■ **WHAT IS BEING ASKED**:
Skip all pictures; return exactly the lines from the one containing "Task: Click the right Tono púrpura handle" through the end of the data.

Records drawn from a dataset
···

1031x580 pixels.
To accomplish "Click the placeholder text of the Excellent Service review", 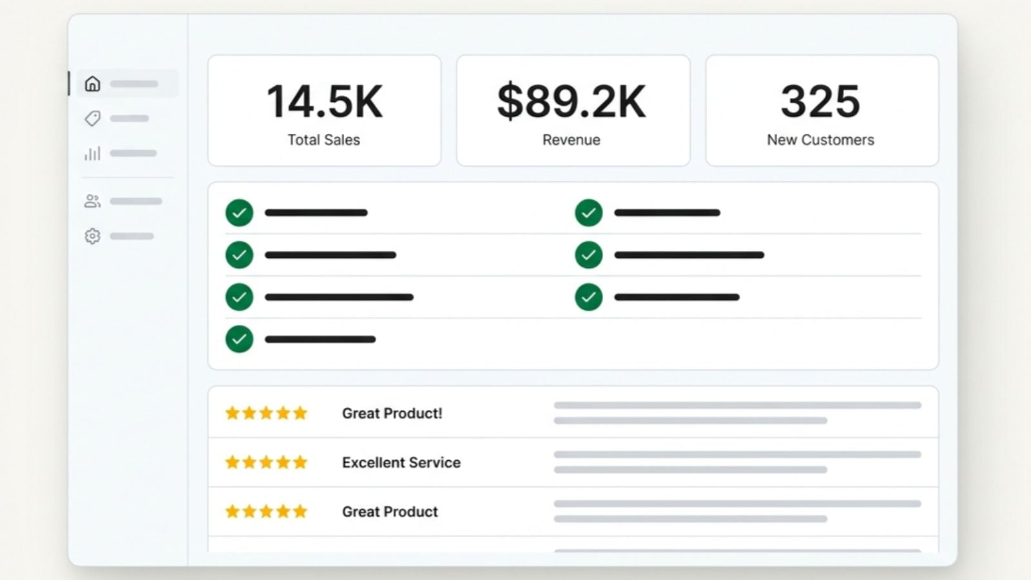I will click(738, 462).
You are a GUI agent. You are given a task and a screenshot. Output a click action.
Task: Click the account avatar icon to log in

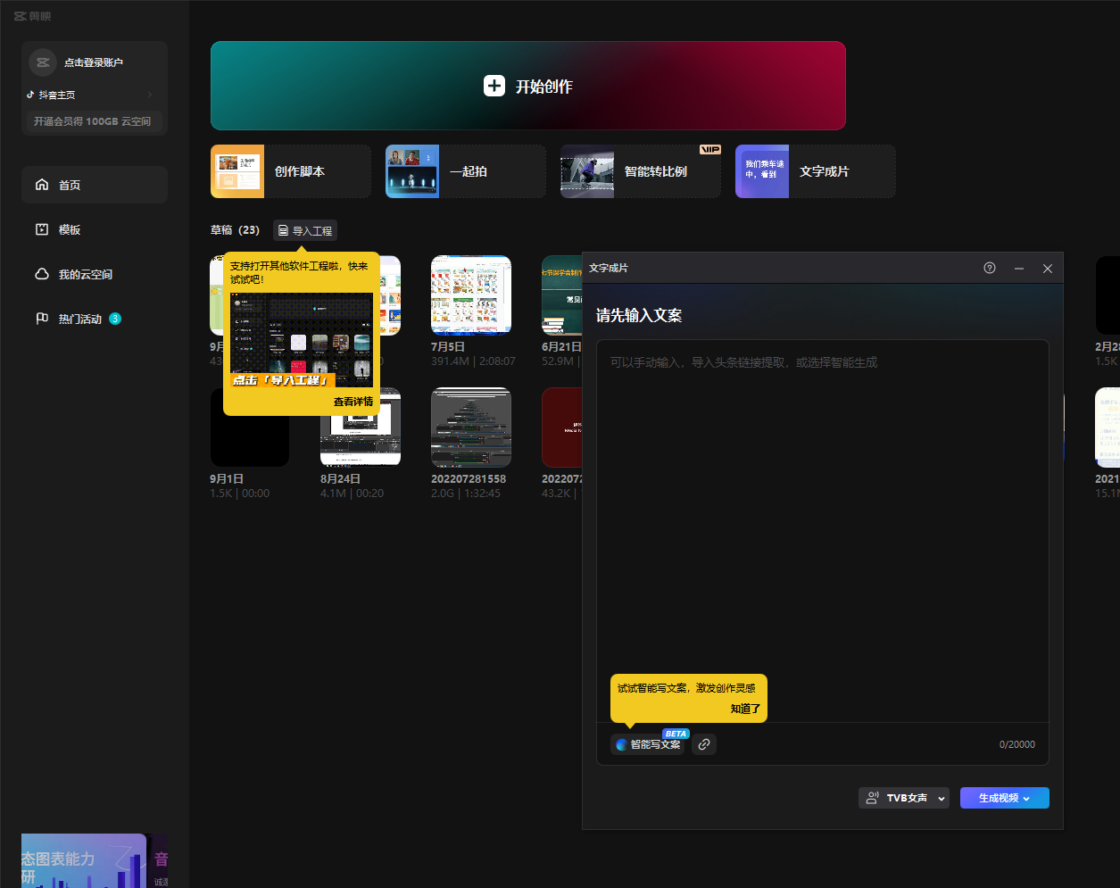(42, 62)
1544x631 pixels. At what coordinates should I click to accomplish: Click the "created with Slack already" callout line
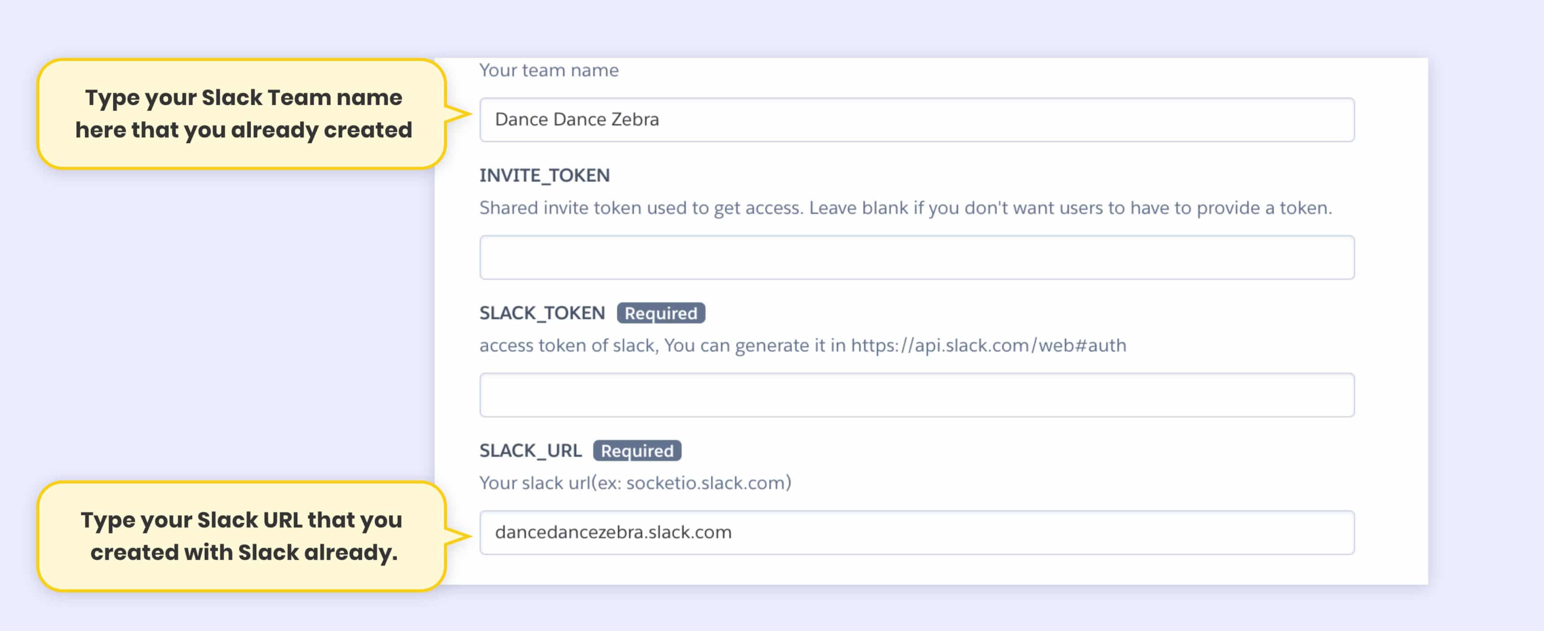tap(244, 552)
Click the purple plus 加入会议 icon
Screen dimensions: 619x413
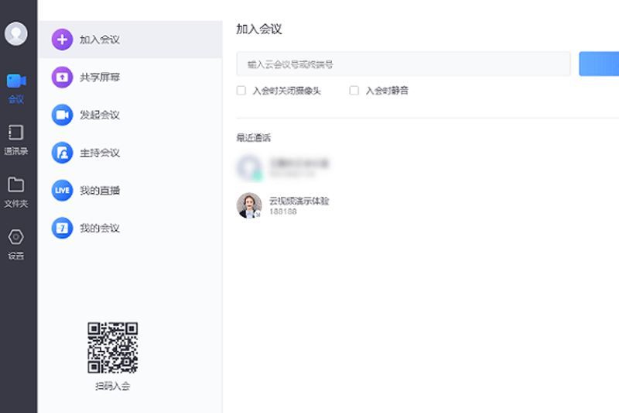[x=62, y=39]
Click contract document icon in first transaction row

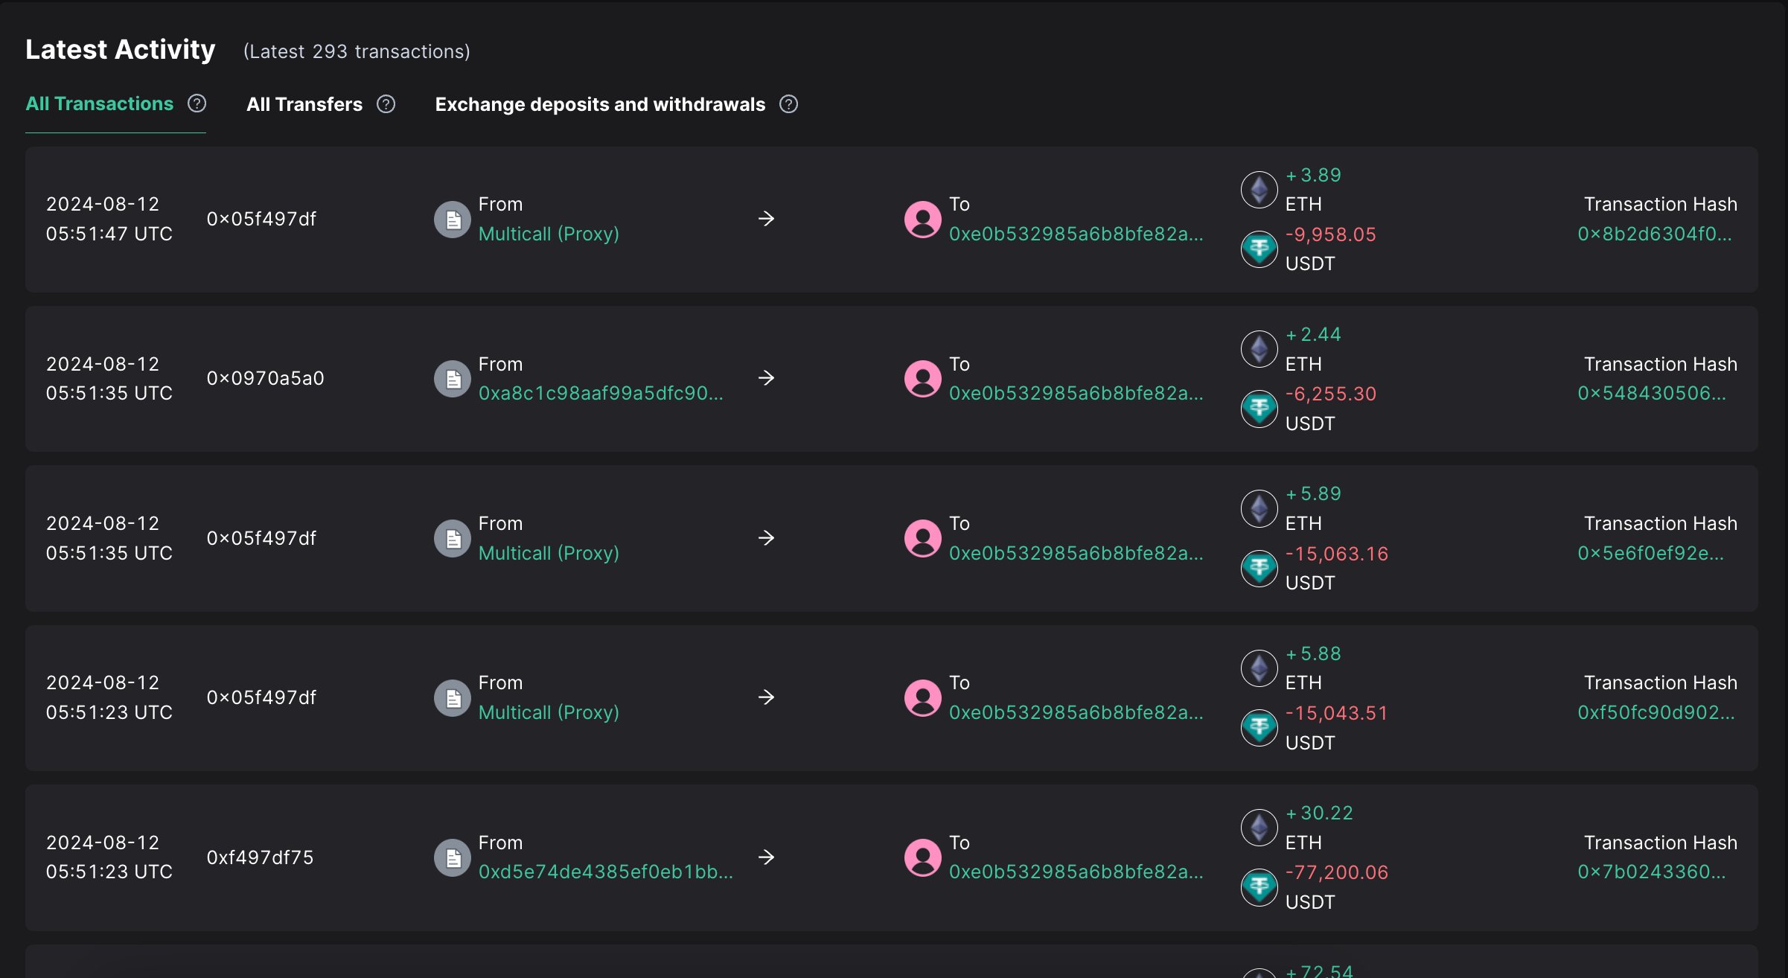pos(453,220)
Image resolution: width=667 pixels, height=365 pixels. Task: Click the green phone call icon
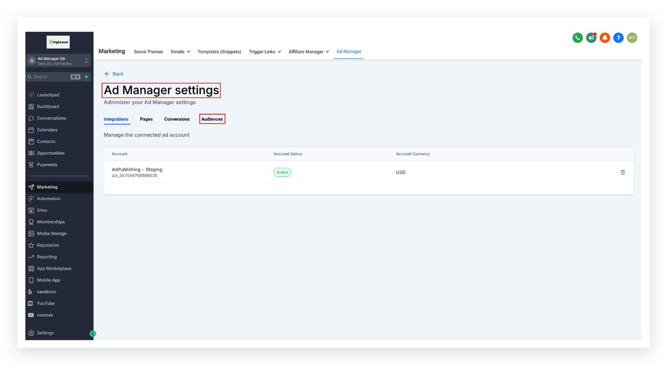[x=577, y=38]

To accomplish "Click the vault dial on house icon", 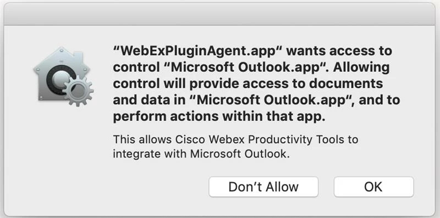I will [x=58, y=79].
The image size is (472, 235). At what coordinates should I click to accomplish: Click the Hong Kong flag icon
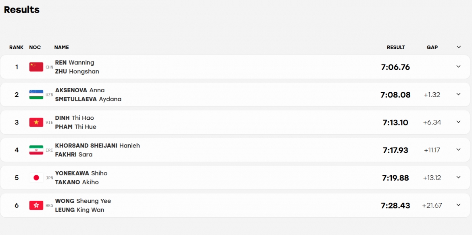click(x=36, y=205)
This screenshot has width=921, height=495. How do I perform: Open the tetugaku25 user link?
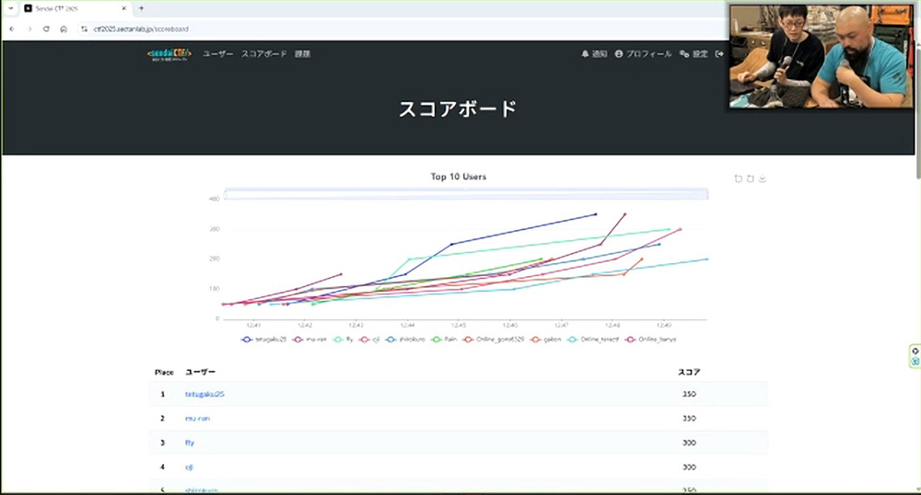click(x=204, y=394)
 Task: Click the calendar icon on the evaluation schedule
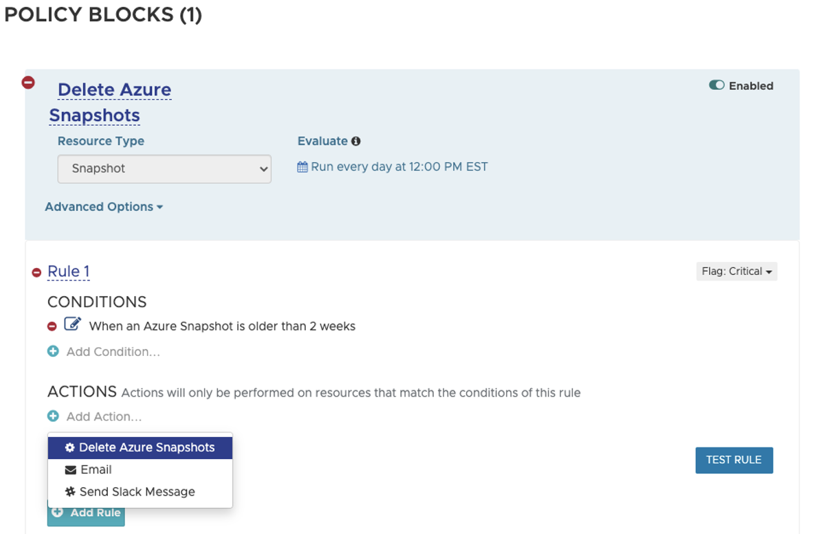click(x=302, y=166)
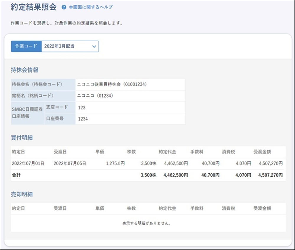Screen dimensions: 295x250
Task: Select the 支店コード value 123
Action: 82,108
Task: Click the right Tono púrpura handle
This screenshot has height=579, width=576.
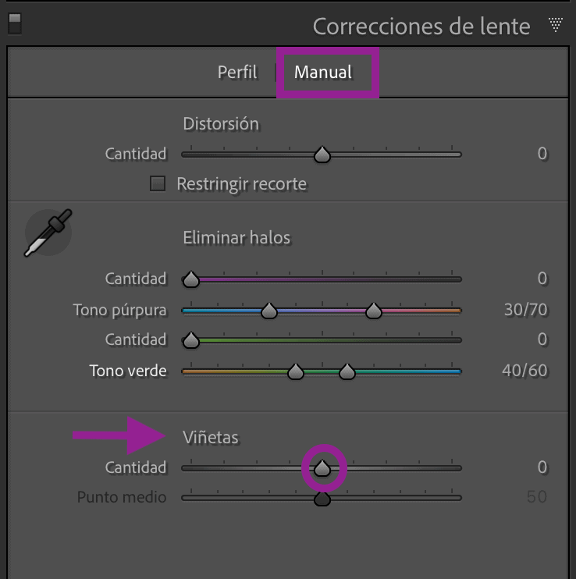Action: click(374, 311)
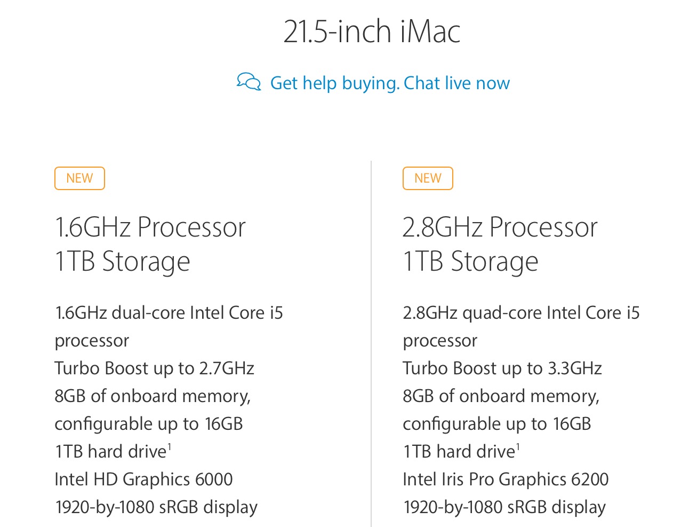Click the '1.6GHz dual-core Intel Core i5' line

tap(169, 312)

···

■ **EXERCISE OUTPUT**:
Task: Click the right Tono púrpura handle
This screenshot has height=579, width=576.
Action: click(374, 311)
Click the '1.6GHz dual-core Intel Core i5' line

tap(169, 312)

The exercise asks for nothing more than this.